Le style que nous adoptons, notre façon de nous tenir, de bouger, de nous comporter dans la prose de l'existence en dit long sur nos positions. Cette chorégraphie quotidienne révèle toutes les capacités d'un corps à interpréter l'époque. Il révèle aussi ses inerties. En appréhendant la pensée sous la forme d'une danse, d'une pantomime plutôt que sous celle d'un ensemble organisé de contenus, on perçoit mieux le territoire de nos amitiés comme celui de nos haines.
Cet éthos, ce bricolage mondain est la traduction de l'air du temps par un organisme qui le traverse, esquive, adhère, contourne, embrasse, bref interprète les signes de la société qui le bombarde.
Le style distingue radicalement qui veut bien continuer d'en découdre avec l'environnement social et politique qui le concerne : les bons joueurs, qui exècrent la position des éternels vainqueurs, sans pour autant renoncer jamais à se tenir autour de la table des négociations pour y casser l'ambiance et la légitimité des conventions - dussent-ils recourir à la grimace, la comédie, les contorsions exubérantes et supporter les humiliations comme les brimades - contre ceux et celles qui ventriloquent les mots et gestes du moment, persuadés de la légitimité de leurs idées et de leur comportement.
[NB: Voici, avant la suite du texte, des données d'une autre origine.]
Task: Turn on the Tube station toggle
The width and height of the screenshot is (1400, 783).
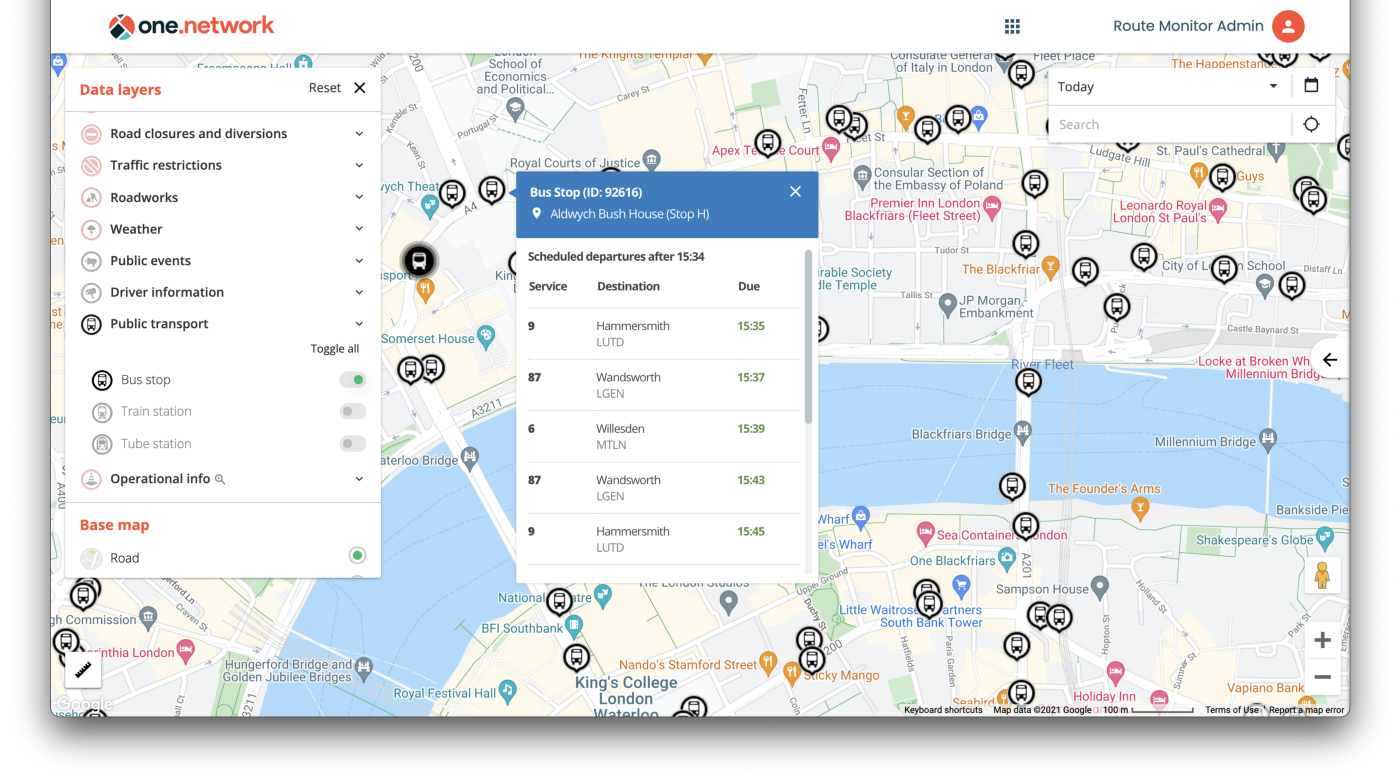Action: 352,443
Je dis "légitimité", je devrais dire "bon goût". Combien d'artistes dissimulent la réalité de leur condition et de ses névroses en arborant le costume amidonné des dominants. Leur vie comme leurs œuvres n'ont pas le courage des expériences de la déception, de la mauvaise humeur et de ses modestes remèdes ; ils parlent toujours depuis l'autorité d'un programme. Si l'œuvre d'un artiste est bien un corps en formation, alors il doit pouvoir tout indiquer des manières d'une pensée et de sa plasticité, sans écarter le vertige des nausées comme des joies simples.
On me dit que je flatte le mauvais goût. Je ne doute pas que mon tableau Le dieu du style présenté dans ce post stimulera cette impression. Je connais la filiation, les sources historiques de ce commentaire, mais ce n'est pas mon angle. Le mauvais goût n'est pas une destination, ni un sanctuaire (sauf à flatter une forme patrimoniale digéré par la norme ou faire preuve de cynisme). On n'entre pas dans ces marais par choix, mais bien par réaction. C'est parce que l'on est heurté par l'autorité souvent arbitraire des goûts de son époque et plus encore que l'on a la conscience aigüe d'en être le dépositaire et le porte-parole, qu'il faut inlassablement soumettre son organisme au désordre. Je ne souhaite pas avoir le dernier mot, être le plus malin de l'assistance et non plus me soustraire au grand bain, mais je dois, pour éloigner le risque d'une autorité, d'un règne, affirmer un style qui révèle tous ceux qui me traversent et dont je suis en mesure, là où je suis - déterminé par les limites de ma raison sociale comme de mes moyens - de témoigner.
Je veux me développer dans un système capable de supporter les impuretés et de bouleverser les hiérarchies. Ce n'est pas un relativisme, c'est un effort permanent pour maintenir vivante la métamorphose des valeurs. C'est une activité critique en acte.